The simplest example is if we want a curve that is at a constant $\zeta$ but completes one poloidal turn around the surface, we simply set every coefficient to zero except the $\theta_sec$ term which we set to $1$, yielding a curve which completes one poloidal turn as $s$ goes from $0$ to $2\pi$
The toroidal analog is the same thing except $\zeta_{sec}=1$ instead, and this yields a curve of constant $\theta$ going around the surface toroidally.
Helicity of a curve is determined by the ratio of $\theta_{sec}$ to $\zeta_{sec}$, a helical curve that goes around once poloidally each toroidal turn is given by setting both of these terms to 1, for instance.
Curve Closure Conditions
For the curve to be closed, it must come back to itself after $2\pi$ in the curve parameter i.e.

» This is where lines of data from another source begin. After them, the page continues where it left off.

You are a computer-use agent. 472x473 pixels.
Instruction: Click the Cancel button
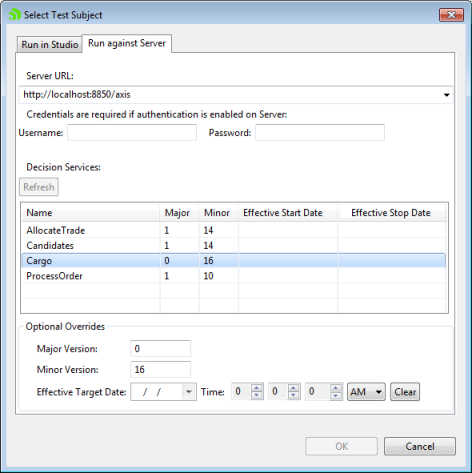coord(420,446)
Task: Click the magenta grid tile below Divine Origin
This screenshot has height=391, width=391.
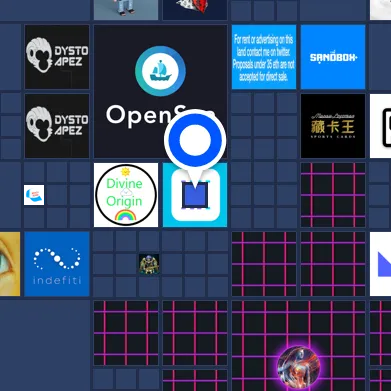Action: pos(126,333)
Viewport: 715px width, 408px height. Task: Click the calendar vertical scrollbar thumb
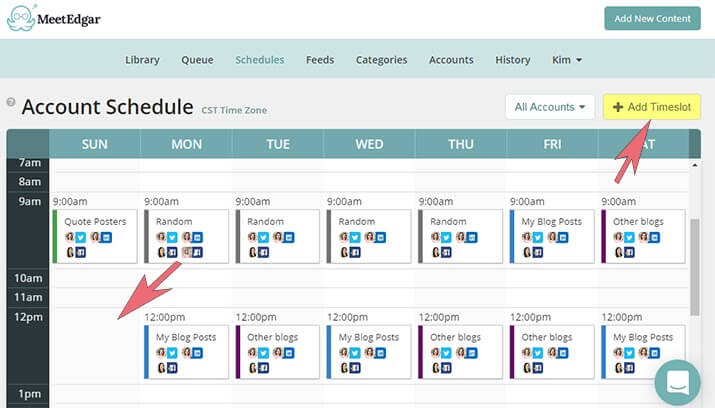click(695, 267)
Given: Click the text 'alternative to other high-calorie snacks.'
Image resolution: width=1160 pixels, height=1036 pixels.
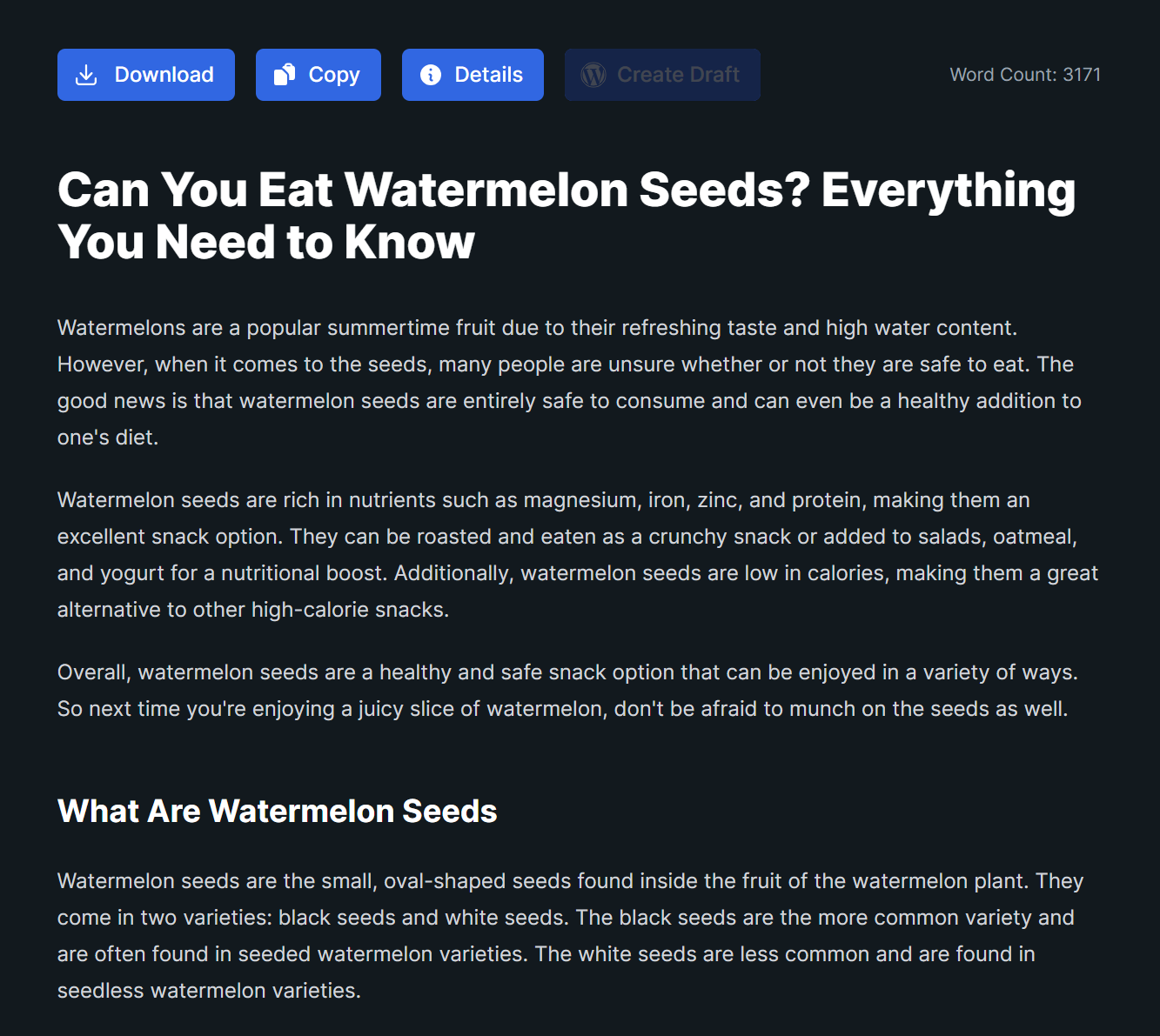Looking at the screenshot, I should [253, 610].
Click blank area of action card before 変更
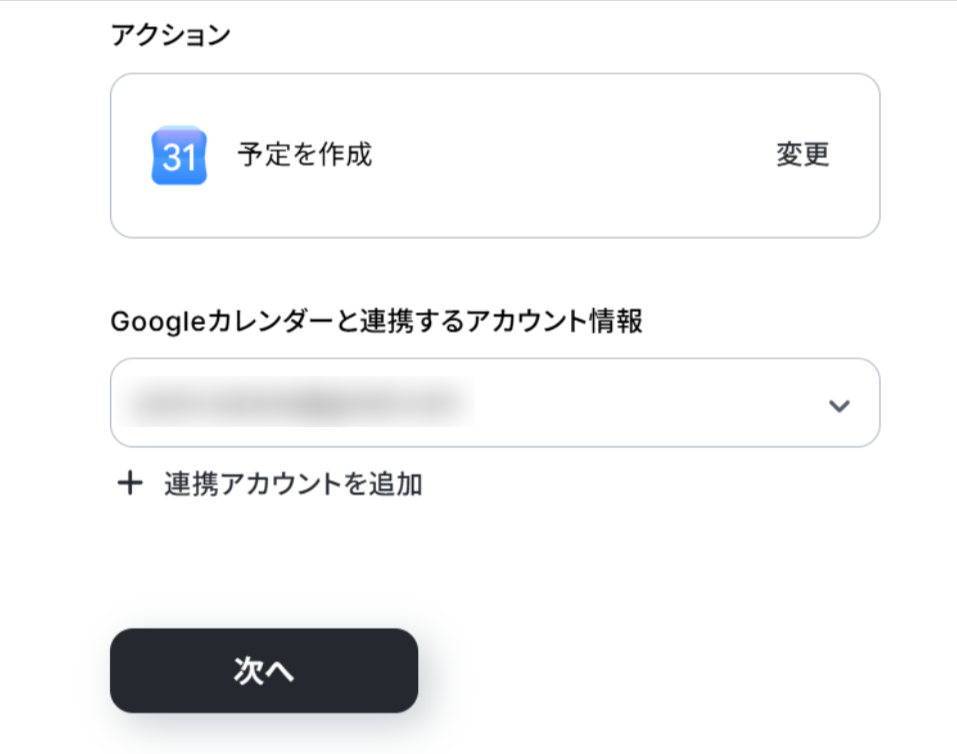Image resolution: width=957 pixels, height=754 pixels. 574,156
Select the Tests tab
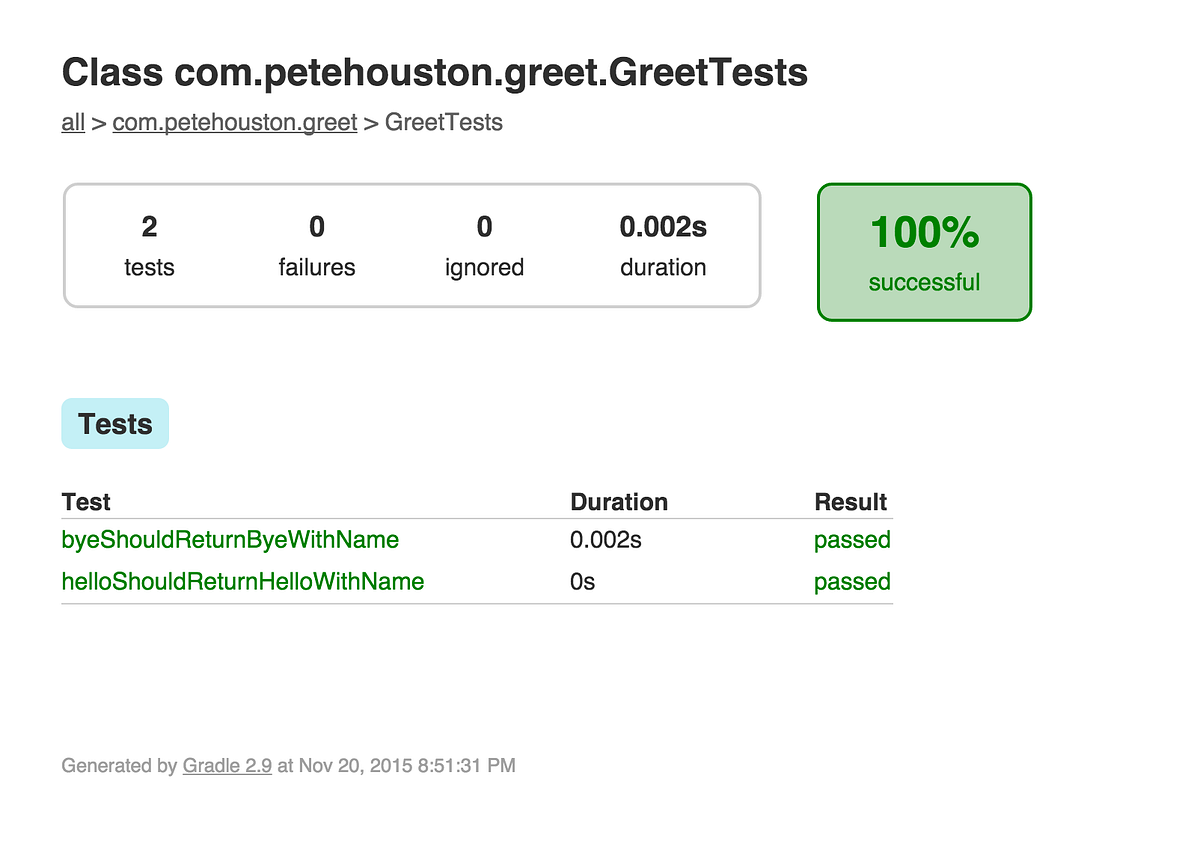 pyautogui.click(x=114, y=423)
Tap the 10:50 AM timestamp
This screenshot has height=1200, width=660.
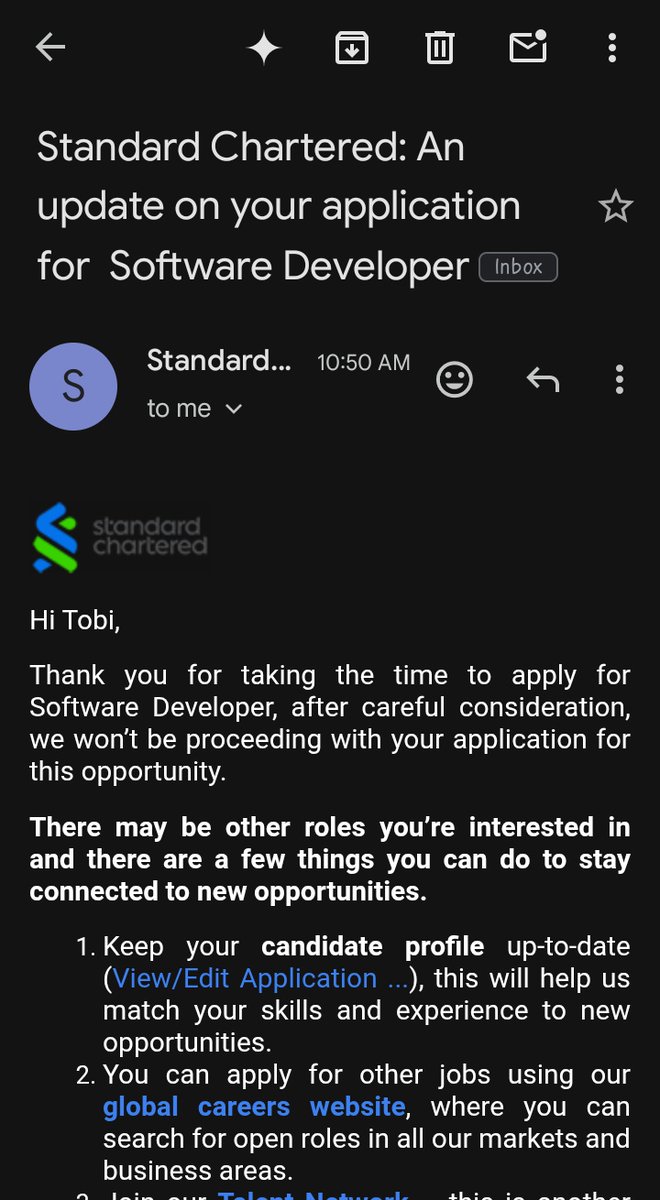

$(\theta(s=0),\zeta(s=0)) = (mod(\theta(s=2/pi), mod(\zeta(s=2/pi))$
Looking at the above representations of the angles in $s$, we see after subtracting the LHS from the RHS (cancelling out the periodic fourier series) leaves us with just the secular terms
$(0,0) = (mod(2\pi\theta_{sec}, 2\pi) - \theta_{sec}, mod(2\pi\zeta_{sec}, 2\pi) - \zeta_{sec})$
therefore, the only way this is true is if the secular terms are integers.